但,这战场的胜败从不被他的愤恨决定, 敌人的刀也不会因为他遭受过多少伤痛而收回, 战争, 就是残酷而冰冷的,对谁都一样。

萧云翎被命运偏爱许久,他好像运气一直很好, 隐姓埋名、假装成大臣去大晋国没被发现, 捡到了流落在外的文康帝一举飞升,靠着文康帝将大晋搞得一塌糊涂,间接使南雪国获利雄起, 做了这么多事儿,竟然都没受过什么伤。

但运气一点一滴的用,总是会用完的, 直到这一次,他率军抵抗时,神女不曾再垂青他,一支流箭乘风而来,射穿了他的胸膛。

他被流箭贯翻下马,被马蹄践踏, 又被亲兵死命拉扯上来。

马蹄重若千钧,只一下便让他腿骨尽断,疼痛席卷全身,后背都因疼痛而烧出一身的热汗,腿脚失去控制,人再难坐稳马背。

当时两国征战,南雪国本就落在下风,眼见着主将重伤难战,南雪国大军人心涣散、退如潮水,这一场生死之战,南雪国大败。

大晋军队乘胜追击,势如破竹,撵在南雪国军队的屁股后面追,南雪国退守冰梨城后,长公主亲自率兵镇守冰梨城城门,闭门不出。

冰梨城的城门一关上,将城内城外分成了两个世界。

城墙外,大晋军队虎视眈眈,城墙内,萧云翎重伤归来,一大群御医挤在厢房中,折腾了整整半日,一直到了半夜,才从厢房中走出来。

——

厢房外,宁月在月下等候。

当时已是夏初,因靠近南雪国,夏初也不显得如何燥热,空气中甚至有点凉意,宁月连个椅子都坐不住,就在一旁站着等。

她从中午时候就在等,脑海中只剩下一片鲜艳艳的血。

萧云翎被抬回来的时候,她都没有看到太多,只看到一片红,萧云翎躺在其中,看的她心惊胆颤,她做不了什么其他,只能在门外等。
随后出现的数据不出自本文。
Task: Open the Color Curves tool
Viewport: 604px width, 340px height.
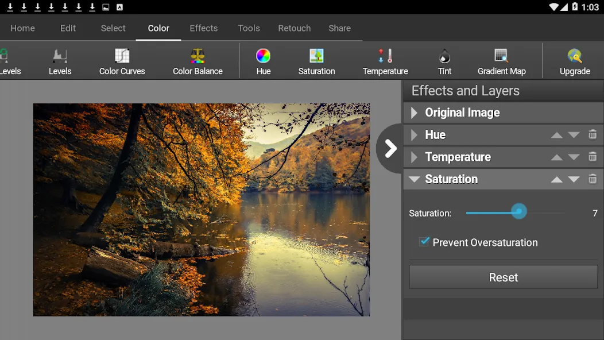Action: [x=122, y=61]
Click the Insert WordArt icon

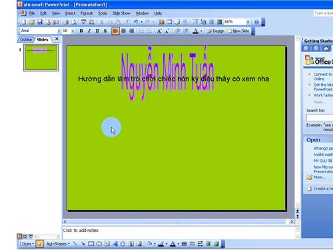point(115,244)
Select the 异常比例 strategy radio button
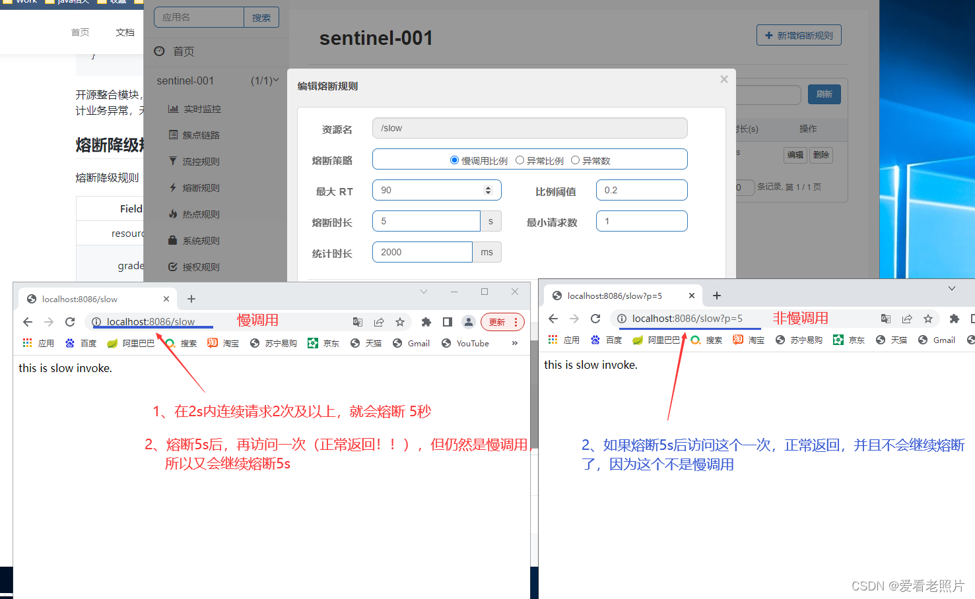The width and height of the screenshot is (975, 599). [x=520, y=160]
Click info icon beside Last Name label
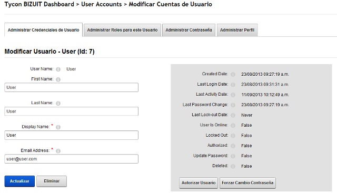The image size is (337, 193). (x=58, y=103)
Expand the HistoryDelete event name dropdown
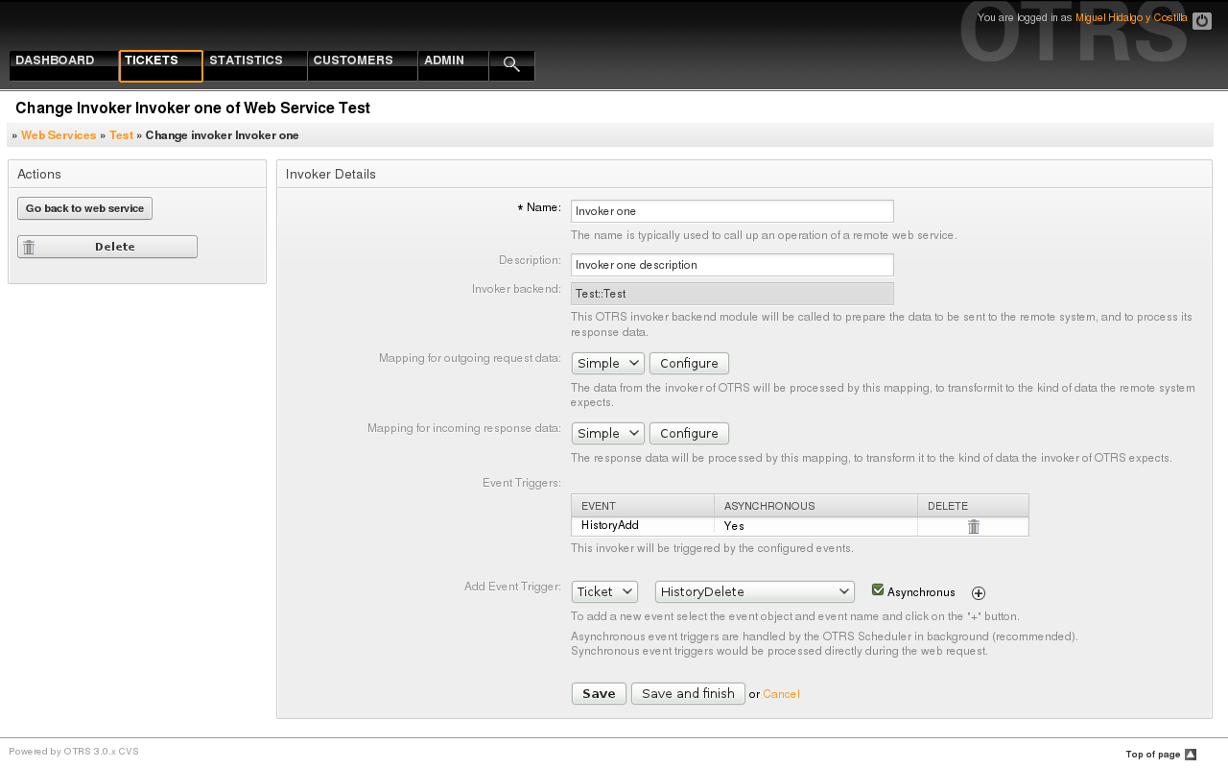 coord(754,592)
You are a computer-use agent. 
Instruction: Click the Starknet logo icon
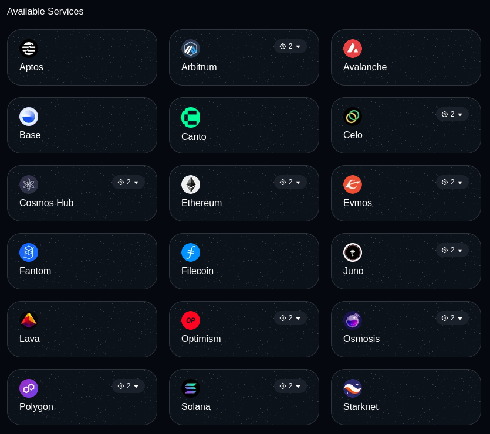click(353, 388)
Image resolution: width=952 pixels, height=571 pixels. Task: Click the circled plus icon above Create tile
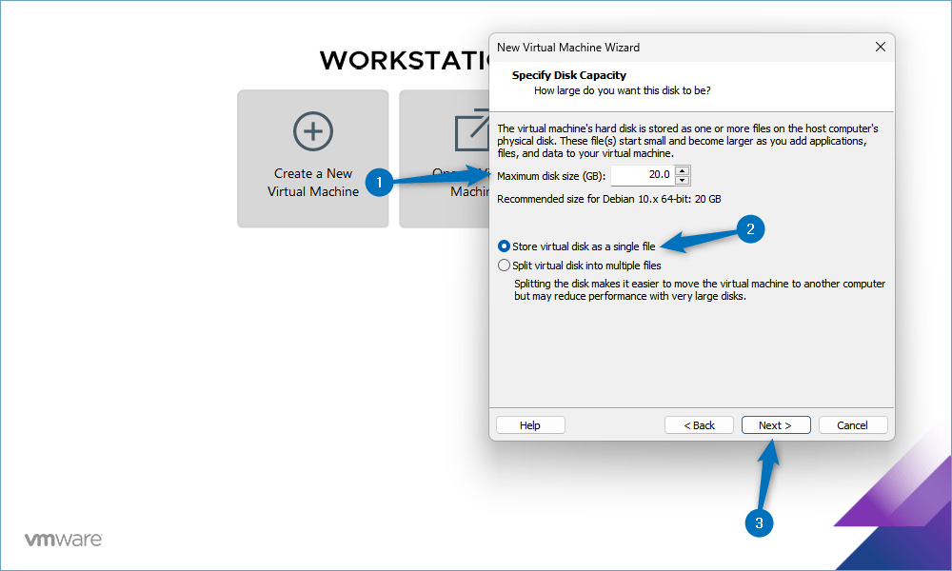[313, 131]
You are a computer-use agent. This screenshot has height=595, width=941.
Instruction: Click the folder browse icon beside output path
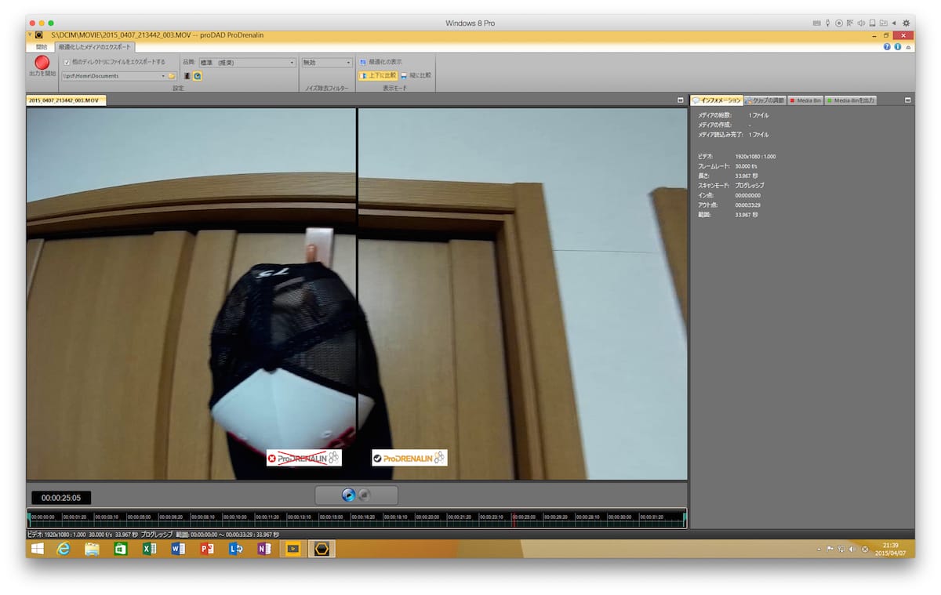[x=172, y=76]
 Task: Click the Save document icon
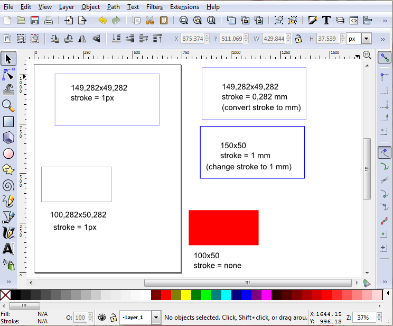tap(35, 21)
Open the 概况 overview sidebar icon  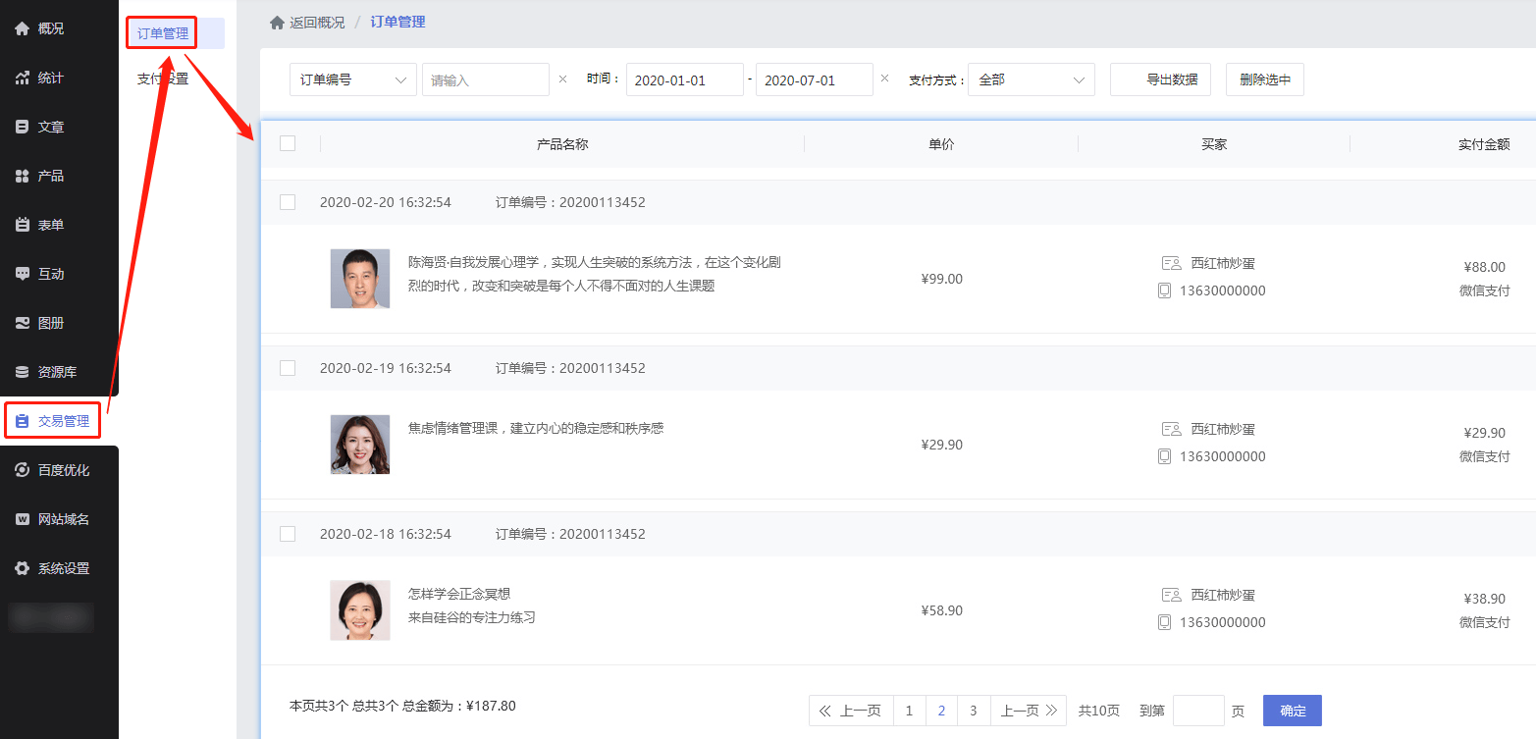click(23, 28)
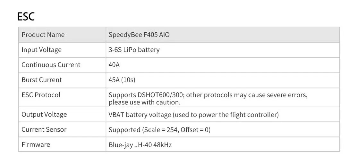
Task: Select the Output Voltage label cell
Action: pyautogui.click(x=44, y=114)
等着等着,里面的御医终于双手鲜血的走出来,这一出来,就带来了一个坏消息。

“帝君的腿断了。”御医吞吞吐吐,道:“右腿已经完全被马踩断了。”

南雪国的马较之寻常马更加高大,再身负铠甲,便重若千斤,一脚踏在人腿上,直接将骨头和肉踩成了肉糜,拼都拼不起来,那腿根本都无法缝合,稍微一拉拽,就直接拉下来了,简直神仙难救。

“右腿没保住?”宁月站在屋前,只觉得遍体生寒。

胜败乃兵家常事,输赢都常见,古来征战几人回,缺胳膊断腿更是常见,就连她战无不胜的叔父都是伤了腰背、难以起身,更何况是萧云翎?

她早都做好了其中一方战败的准备,只是没想到,来得这么快,来的这么凶。

“对。”御医的头颅深深地低下去:“臣无能。”

宁月想起来萧云翎出发前意气风发的脸,心口密密麻麻的疼。

萧云翎确实不能算作是一个好人,但是错就错在宁月离他太近了,宁月了解过萧云翎的过往,观摩过萧云翎的志向,甚至融入过萧云翎的人生,哪怕只有短短这么一段时间,也足够这个人影响她。

所以在想到萧云翎一生再难站起来,永远要残缺一部分时,她难免哽咽。